Senate Television via AP
House impeachment manager Rep. Jamie Raskin (D-MD) speaks in the U.S. Senate during the second impeachment trial of former President Donald Trump, February 11, 2021.
The Democratic House managers began the third and final day of laying out their case by establishing what prosecutors call the accused’s “pattern and practice.” By this, they meant that Donald Trump had repeatedly both commended and recommended violence by his supporters and refused to condemn it when it happened. They showed clips from his rallies where he urged the crowd to beat his critics, from his “good people on both sides” comments following Charlottesville, and from his mockery of the threat posed to Michigan Gov. Gretchen Whitmer by those plotting to kidnap her.
Whether or not they succeeded in convincing Republican senators that they should convict Trump, the managers certainly made a compelling case to the American electorate, should Trump be free to run again, of how the next Trump campaign, much less a second Trump presidency, would likely come complete with even more violence than he’s provoked so far. They bolstered this claim by showing how violent extremists view Trump as their leader, a belief that Trump’s instilled by his post-Charlottesville remarks and his “stand back and stand by” endorsement of the Proud Boys.
On their third day before the Senate, the prosecutors turned to the future—to the consequences that allowing a president who violated his oath to defend the Constitution to escape without conviction would have for the future of American democracy and its peaceful transfers of power. If Trump is acquitted and violence and insurrection go unpunished, said lead manager Jamie Raskin, “what makes you think it’s over?”
Cumulatively, the managers’ was a masterful, overwhelming case. They spent the final hour in prebuttals of Trump’s lawyers’ coming defense. Incitement of insurrection couldn’t be defended as free speech, they argued. The constitutionality of trying a former president, they noted, had already been decided; with the law no longer in question, senators now had to vote on the facts in the case.
Whether Republicans actually do vote on the facts in the case remains highly uncertain at best, of course. Those who’ve actually paid attention—and we don’t know how many have—will surely believe that conviction is the proper remedy, not just for Donald Trump, but to ensure the future of American democracy. That’s not to say, however, that even if they’ve been convinced of Trump’s guilt, they’ll vote that way.
That’s largely because they can’t help noting that their political future will be shaped by the rapid descent in the character of their party, which is becoming more delusional by the day. Even as The New York Times has reported that increasing numbers of Republicans—disproportionately, I don’t doubt, those who still dwell in the reality-based community—have left the party since January 6th, the senators also know that Republican state and county committees are casting maledictions on Republican elected officials whose loyalty to Trump is suspect. Perhaps even more disquieting, a poll conducted for the American Enterprise Institute shows that 50 percent of Republicans believe that antifa “was mostly responsible for the violence that happened in the riots at the US Capitol”—despite the fact that all the videos, all the arrests, all the coverage of the insurrectionists make clear that the rioters were right-wing nuts—much like the people now insisting that they were really antifa.

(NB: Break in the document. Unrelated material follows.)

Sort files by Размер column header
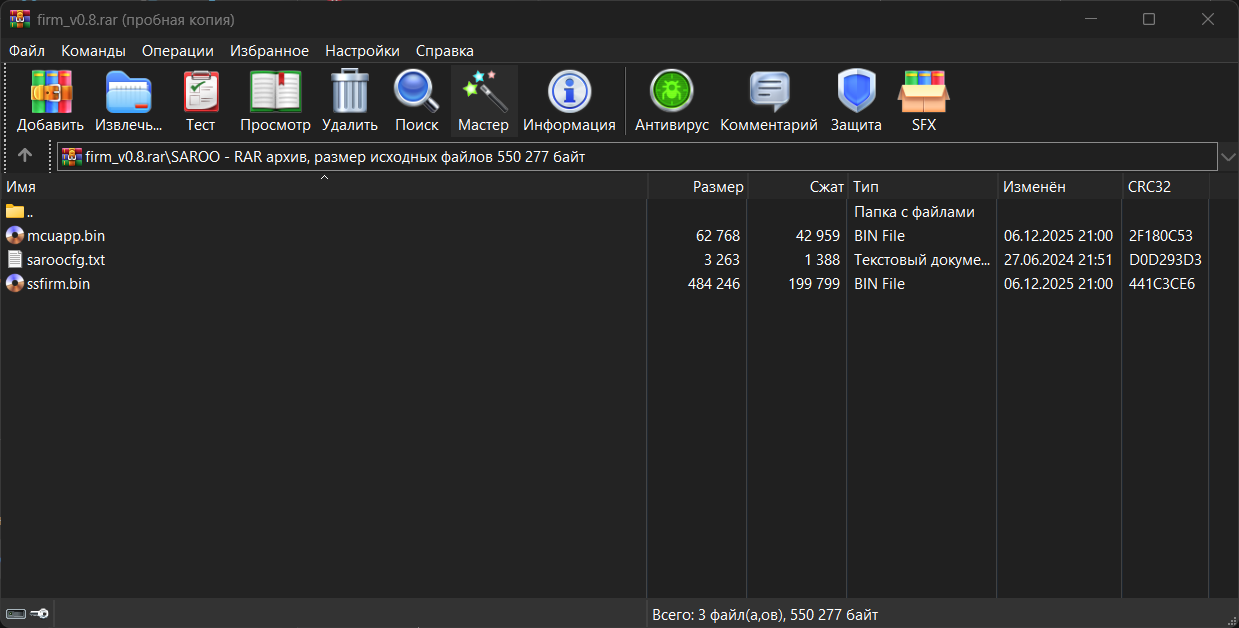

What all this means is that Republican senators are pondering their future in a party from which the sane are fleeing and the delusional remain. Those whose career ambitions overcome their deep sense that Trump’s conviction is not only justified but also necessary for the future of the republic may have trouble with their decisions in what Scott Fitzgerald termed “the real dark night of the soul.” I don’t think their souls will resist all that strongly, however. They’ll likely get through it by telling themselves something like what The Maltese Falcon’s Sam Spade tells the femme fatale he’s fallen for when he turns her over to the cops for a murder she committed.
“I’ll have some rotten nights,” he says, “but that’ll pass.”